◆ **TASK**
Report every line in the records below that holds the word "node".

Data entries:
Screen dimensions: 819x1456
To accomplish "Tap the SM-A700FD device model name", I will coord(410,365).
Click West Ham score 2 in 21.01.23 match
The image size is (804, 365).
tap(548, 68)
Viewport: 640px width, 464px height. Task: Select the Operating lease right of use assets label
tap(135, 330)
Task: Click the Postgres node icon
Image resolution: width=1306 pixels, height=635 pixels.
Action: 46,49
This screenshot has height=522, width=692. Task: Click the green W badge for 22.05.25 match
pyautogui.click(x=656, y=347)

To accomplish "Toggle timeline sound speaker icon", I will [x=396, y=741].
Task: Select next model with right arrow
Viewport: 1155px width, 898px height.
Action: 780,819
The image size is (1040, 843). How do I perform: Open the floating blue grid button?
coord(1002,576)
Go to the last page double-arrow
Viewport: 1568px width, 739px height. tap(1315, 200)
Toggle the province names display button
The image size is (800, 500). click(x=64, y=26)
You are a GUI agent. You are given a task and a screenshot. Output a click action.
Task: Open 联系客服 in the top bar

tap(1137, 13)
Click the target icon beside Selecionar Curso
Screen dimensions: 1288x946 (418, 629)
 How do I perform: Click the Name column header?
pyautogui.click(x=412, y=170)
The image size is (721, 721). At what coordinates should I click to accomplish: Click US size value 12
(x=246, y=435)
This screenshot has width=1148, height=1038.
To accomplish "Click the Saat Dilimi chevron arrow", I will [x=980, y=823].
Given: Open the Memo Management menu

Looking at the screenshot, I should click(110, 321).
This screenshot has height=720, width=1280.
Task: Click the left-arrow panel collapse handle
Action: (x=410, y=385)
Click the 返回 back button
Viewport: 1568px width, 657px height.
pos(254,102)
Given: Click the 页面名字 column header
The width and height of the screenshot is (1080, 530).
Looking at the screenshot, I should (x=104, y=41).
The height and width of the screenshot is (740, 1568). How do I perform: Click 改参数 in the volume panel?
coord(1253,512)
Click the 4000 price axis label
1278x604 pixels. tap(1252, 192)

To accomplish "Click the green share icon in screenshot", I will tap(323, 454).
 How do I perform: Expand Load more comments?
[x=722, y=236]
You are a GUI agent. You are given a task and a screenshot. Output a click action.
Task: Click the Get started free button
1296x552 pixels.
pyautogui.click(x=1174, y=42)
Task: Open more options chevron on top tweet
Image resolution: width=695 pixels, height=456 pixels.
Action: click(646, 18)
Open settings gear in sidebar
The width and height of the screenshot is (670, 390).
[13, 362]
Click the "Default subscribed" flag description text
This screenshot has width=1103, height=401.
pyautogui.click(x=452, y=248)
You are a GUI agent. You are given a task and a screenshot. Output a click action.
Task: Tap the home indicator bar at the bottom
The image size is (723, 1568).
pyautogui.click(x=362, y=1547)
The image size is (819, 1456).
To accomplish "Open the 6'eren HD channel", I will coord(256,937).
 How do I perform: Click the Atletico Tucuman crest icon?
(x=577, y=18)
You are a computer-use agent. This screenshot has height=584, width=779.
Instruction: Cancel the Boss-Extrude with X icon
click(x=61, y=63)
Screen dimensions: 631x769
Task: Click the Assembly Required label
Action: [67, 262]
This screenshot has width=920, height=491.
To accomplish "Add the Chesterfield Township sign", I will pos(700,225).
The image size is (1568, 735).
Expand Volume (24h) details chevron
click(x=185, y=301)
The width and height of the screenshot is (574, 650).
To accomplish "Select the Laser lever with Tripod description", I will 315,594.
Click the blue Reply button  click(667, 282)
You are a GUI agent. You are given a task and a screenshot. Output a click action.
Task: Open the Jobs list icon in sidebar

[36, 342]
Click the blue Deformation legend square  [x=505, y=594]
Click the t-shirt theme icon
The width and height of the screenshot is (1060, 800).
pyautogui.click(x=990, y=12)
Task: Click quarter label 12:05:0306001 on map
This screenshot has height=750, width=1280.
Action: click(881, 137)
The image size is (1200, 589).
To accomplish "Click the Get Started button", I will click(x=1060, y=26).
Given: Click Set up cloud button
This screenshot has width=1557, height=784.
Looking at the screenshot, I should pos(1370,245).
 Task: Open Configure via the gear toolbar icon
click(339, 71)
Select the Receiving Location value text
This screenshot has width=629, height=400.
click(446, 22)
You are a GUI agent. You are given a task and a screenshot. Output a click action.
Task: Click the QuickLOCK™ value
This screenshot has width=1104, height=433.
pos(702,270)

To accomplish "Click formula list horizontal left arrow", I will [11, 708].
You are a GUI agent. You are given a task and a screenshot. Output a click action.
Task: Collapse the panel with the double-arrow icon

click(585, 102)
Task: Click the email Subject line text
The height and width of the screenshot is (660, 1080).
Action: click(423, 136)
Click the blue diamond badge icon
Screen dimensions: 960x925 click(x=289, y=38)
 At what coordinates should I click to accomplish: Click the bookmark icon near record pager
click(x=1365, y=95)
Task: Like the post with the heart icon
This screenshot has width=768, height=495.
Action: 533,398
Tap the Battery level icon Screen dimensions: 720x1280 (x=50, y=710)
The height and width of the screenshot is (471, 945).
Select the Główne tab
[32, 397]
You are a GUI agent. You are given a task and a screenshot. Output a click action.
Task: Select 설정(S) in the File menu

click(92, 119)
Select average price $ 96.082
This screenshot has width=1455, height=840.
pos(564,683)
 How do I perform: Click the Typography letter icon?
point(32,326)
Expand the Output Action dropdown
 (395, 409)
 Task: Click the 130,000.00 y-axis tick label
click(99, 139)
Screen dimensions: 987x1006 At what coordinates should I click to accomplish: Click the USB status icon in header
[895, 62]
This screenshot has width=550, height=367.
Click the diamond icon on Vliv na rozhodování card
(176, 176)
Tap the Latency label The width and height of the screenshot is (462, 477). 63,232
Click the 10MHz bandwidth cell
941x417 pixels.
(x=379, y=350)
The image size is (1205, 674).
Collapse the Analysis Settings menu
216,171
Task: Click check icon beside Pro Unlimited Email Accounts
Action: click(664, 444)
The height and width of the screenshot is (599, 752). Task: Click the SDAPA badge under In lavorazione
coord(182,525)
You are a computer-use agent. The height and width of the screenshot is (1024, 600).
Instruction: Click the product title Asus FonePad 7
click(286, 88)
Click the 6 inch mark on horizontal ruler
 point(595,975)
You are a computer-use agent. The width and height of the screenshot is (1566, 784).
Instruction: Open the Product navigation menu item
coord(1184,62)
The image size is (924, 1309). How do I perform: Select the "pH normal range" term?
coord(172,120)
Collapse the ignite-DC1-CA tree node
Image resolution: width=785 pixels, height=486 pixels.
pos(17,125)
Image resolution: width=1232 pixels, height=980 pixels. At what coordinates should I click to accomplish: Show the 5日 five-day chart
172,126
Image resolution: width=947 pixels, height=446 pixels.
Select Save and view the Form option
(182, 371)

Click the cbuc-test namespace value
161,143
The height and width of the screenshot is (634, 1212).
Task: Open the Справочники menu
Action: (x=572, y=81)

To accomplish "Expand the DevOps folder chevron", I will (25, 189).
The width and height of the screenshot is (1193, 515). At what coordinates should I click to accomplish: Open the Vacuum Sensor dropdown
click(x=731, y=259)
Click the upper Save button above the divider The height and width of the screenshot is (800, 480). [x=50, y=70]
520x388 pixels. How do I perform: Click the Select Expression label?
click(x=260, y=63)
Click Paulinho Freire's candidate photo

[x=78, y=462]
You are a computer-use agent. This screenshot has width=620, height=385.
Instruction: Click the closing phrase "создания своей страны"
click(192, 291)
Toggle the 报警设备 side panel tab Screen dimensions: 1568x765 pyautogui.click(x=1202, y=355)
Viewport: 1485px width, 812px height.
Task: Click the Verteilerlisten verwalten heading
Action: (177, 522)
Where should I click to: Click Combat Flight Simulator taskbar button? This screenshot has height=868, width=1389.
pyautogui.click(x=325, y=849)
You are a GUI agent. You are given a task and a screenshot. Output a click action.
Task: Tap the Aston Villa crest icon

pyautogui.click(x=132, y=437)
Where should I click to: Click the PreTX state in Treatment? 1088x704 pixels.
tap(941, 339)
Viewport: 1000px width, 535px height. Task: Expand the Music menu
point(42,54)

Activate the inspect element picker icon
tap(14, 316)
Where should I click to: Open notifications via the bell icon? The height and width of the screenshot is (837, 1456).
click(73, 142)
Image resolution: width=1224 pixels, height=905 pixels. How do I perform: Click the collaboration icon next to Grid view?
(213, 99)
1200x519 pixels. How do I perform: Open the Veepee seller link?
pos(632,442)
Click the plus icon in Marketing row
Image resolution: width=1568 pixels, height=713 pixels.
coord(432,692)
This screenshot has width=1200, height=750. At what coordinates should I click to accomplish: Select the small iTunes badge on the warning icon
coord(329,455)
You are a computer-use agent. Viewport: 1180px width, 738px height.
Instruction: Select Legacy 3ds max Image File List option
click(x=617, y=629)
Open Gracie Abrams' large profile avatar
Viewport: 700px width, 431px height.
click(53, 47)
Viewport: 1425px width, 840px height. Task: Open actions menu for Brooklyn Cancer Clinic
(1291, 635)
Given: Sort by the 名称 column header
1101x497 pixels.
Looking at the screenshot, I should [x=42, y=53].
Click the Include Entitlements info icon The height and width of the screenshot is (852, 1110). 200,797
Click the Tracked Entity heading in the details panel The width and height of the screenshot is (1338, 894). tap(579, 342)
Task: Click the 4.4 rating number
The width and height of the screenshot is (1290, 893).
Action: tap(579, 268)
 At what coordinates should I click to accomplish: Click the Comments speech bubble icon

◆ **WRITTEN RESPONSE**
Task: Click the Postgres node icon
Collapse the ignite-DC1-CA tree node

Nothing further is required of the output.